Genetic trans-complementation promotes evolvability in a two-sequence, two-locus, two-allele model. (a) Fitness values for each of the four possible sequences. (b) Fitness values for each of the 10 possible two-by-two interactions. (c) Evolution of mean population fitness in the presence (red) or absence (blue) of trans-complementation between pairs of sequences. (d) Average number of generations required for the population to reach a mean fitness higher than 0.95 as a function of the mutation rate, α. (e–f) Individual simulations showing the frequency of each sequence (0–0, 0–1, 1–0, and 1–1) and the average fitness effect of individual mutations (black line) as a function of time. Parameters S = 10,000, and in c and e–f, α = 0.001. In c–d, we show the average and SEM from 100 simulations.

Figure 3

Effect of trans-complementation on evolvability in the presence of genetic parasites. A two-sequence, two-loci, two-allele model was used, allowing for genetic parasites.(a–c) Random groups. (d–f) Kin groups (i.e. restricting interactions to sequences derived from a common parental group). (a, d) Average number of generations required for the population to reach a mean fitness higher than 0.95 as a function of the mutation rate, α, for non-interacting sequences (blue, in (a) we show the same as in Fig. 2d), groups of helper sequences with no parasites (red, in (a) we show the same as in Fig. 2d), and groups of helpers allowing for parasites (black). (b, e) Association between intra-group genetic diversity (black) and mean population fitness (blue). In each panel, a single simulation is shown to illustrate the association between these two variables. Intra-group genetic diversity (black) was calculated as the fraction of polymorphic alleles within groups, the alleles being “0 helper”, “1 helper” or parasite. (c, f) Fraction of genetic parasites as a function of time in the same individual simulations.
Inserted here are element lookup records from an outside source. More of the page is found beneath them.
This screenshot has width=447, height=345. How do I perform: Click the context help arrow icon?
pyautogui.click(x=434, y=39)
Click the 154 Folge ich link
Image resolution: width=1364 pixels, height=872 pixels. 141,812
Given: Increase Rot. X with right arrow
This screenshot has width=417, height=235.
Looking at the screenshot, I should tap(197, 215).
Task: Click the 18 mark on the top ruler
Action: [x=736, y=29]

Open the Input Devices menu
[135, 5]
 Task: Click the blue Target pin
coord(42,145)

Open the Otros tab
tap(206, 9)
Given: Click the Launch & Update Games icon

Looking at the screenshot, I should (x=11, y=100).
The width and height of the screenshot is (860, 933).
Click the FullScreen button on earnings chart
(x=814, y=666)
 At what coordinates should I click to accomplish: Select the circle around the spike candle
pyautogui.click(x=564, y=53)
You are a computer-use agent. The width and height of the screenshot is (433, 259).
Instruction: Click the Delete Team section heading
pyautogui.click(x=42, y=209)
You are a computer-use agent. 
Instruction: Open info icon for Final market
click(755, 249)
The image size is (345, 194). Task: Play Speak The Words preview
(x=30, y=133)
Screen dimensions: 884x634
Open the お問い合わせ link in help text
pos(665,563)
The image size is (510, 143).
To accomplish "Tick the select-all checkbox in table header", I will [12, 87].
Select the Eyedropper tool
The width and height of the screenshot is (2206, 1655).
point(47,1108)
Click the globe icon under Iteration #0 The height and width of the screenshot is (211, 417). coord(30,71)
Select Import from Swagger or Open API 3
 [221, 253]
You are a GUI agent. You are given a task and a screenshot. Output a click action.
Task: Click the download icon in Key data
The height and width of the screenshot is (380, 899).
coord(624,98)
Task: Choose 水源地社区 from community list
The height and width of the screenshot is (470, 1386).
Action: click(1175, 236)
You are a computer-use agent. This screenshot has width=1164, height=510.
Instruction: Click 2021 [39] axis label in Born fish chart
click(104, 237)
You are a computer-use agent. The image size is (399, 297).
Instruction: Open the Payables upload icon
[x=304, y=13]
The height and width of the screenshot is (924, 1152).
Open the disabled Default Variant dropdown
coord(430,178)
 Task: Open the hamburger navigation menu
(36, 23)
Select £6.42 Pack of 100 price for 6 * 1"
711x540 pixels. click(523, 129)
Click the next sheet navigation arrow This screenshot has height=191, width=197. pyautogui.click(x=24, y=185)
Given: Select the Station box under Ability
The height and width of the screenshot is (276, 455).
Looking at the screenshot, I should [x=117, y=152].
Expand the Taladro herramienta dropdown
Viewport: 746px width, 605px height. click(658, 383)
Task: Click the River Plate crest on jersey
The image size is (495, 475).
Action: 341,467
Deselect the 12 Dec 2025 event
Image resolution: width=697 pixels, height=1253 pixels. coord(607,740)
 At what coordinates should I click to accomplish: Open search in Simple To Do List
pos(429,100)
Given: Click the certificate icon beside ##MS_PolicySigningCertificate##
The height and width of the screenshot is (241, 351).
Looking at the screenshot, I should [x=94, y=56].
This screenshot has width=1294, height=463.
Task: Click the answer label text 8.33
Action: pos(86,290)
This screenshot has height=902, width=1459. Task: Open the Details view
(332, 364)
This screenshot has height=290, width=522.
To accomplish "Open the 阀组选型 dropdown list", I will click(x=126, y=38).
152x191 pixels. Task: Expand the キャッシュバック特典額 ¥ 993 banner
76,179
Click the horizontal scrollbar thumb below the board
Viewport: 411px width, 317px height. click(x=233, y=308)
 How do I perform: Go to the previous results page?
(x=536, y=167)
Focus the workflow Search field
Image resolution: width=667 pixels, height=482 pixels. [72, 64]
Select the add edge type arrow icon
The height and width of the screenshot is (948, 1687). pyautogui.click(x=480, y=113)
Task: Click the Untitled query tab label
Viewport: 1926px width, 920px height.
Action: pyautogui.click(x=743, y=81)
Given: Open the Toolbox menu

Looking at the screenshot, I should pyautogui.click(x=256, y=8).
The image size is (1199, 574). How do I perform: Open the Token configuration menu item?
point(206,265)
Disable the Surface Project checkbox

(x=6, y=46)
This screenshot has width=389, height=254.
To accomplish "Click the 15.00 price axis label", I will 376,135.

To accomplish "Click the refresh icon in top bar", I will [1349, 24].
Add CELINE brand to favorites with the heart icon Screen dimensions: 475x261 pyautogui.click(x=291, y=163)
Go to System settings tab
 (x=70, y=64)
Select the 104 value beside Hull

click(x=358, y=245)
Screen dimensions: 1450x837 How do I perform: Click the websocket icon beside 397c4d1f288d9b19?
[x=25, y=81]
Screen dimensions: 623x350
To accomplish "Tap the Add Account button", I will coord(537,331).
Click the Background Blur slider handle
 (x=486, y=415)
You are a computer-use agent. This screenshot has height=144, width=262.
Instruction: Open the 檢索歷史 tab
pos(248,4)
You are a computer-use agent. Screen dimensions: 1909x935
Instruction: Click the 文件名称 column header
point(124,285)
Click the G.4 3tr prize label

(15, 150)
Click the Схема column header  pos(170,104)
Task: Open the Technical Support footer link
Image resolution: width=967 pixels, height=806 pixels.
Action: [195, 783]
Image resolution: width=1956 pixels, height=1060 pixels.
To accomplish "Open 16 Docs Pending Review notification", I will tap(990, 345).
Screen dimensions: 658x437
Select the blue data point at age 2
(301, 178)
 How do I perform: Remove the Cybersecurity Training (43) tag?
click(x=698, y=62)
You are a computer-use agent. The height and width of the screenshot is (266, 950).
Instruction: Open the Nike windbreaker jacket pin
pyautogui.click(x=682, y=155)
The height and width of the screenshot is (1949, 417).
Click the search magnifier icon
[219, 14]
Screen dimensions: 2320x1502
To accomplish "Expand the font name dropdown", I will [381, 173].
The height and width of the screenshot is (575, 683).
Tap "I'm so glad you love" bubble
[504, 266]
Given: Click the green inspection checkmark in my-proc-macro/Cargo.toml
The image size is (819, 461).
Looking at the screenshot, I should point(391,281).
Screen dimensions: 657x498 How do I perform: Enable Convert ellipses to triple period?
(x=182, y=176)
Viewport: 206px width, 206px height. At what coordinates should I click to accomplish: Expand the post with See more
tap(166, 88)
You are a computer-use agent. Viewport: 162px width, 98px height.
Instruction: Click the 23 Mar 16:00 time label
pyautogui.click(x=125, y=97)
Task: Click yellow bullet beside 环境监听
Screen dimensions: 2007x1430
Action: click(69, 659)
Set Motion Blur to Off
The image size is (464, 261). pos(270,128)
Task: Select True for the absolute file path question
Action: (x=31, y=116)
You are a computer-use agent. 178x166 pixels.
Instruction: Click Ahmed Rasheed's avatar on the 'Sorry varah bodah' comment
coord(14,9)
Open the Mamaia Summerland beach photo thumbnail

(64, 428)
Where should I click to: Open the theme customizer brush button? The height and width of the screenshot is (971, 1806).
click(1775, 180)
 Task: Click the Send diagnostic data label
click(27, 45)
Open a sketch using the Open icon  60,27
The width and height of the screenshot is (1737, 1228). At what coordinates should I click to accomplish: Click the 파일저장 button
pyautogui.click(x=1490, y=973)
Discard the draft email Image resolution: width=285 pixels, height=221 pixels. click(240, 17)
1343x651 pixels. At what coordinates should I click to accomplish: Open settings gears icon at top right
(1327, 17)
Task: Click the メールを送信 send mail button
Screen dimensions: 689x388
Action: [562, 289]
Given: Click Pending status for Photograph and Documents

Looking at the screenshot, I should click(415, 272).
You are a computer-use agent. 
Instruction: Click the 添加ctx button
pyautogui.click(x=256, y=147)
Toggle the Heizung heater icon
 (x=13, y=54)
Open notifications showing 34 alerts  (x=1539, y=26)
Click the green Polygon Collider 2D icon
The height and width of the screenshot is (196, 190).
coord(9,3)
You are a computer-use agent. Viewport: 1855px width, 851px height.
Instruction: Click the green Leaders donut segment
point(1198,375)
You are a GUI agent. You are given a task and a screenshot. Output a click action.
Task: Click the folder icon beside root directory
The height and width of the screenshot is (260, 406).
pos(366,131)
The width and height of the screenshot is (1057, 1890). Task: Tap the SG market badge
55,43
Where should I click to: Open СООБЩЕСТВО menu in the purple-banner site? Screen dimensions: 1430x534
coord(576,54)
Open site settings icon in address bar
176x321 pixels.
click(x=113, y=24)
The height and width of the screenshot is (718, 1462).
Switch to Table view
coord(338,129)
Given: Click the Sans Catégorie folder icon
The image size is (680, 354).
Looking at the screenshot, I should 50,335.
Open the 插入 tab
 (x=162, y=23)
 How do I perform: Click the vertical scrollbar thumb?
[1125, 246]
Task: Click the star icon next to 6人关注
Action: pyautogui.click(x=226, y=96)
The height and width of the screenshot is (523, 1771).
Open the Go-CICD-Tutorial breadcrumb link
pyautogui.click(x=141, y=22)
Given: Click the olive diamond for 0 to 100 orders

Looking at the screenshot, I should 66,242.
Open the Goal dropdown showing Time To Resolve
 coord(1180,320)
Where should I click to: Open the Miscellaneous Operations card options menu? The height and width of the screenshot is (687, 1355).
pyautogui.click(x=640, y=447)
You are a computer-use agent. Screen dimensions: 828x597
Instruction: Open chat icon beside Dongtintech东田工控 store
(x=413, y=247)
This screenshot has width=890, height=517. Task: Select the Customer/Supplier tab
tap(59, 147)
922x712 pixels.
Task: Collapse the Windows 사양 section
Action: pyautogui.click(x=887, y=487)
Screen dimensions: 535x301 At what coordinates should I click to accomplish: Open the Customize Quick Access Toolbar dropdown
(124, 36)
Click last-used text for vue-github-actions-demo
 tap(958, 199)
Parameters S = 10,000, α_C = 0.001, β_C = 5 and in b–c and e–f: α = 0.001. In a and d we show average and SEM values obtained from 100 replicate simulations.

Figure 4

Effects of cis-complementation on evolvability. (a) Fitness values for each of the four possible sequences. (b) Fitness values for each of the 10 possible two-by-two interactions, calculated as the fitness of the best sequence present. (c) Evolution of mean population fitness in the presence (red) or absence (blue) of cis-complementation between pairs of sequences. (d) Average number of generations required for the population to reach a mean fitness higher than 0.95, as a function of the mutation rate, α. (e–f) Individual simulations showing the frequency of each sequence (0–0, 0–1, 1–0, and 1–1) and the average fitness effect of individual mutations (black line) as a function of time. Parameters S = 10,000, α_C = 0.001 and β_C = 5. and in c and e–f, α = 0.001. In c–d we show the average and SEM from 100 simulations, with the kin-groups transmission method.

Figure 5

Genetic trans-complementation promotes evolvability in complex fitness landscapes. (a–b): Smooth fitness landscape (K = 1). (c–d): Rugged fitness landscape (K = 4). (a, c) Evolution of mean population fitness over time in simulations with non-interacting sequences (blue), and in the presence of full trans-complementation in groups of size m = 2 (red), m = 5 (black) and m = 10 (green). (b, d) Average number of generations required for the system to reach a mean population fitness higher than 0.95, as a function of the mutation rate, α. Genetic parasites were allowed, but populations were structured in kin groups. Parameters S = 10,000, α_C = 0.001 and β_C = 5, α = 0.001 (in a and c). The mean and SEM values from 100 simulations are shown.

Figure 6

Trans-complementation fosters exploration of complex fitness landscapes. (a) Mean population fitness as a function of the mean Hamming distance of the population to the optimum over 10 individual simulations. (b) Average Hamming distance of the population to the optimum, as a function of time. (c) Average fitness effect of mutations as a function of time. For each type of plot, the four graphs show the results obtained with four different m-values, as indicated. A full trans-complementation model with parasites and kin groups was used. Parameters N = 5, K = 4, S = 10,000, α = 0.0005, α_C = 0.001 and β_C = 5.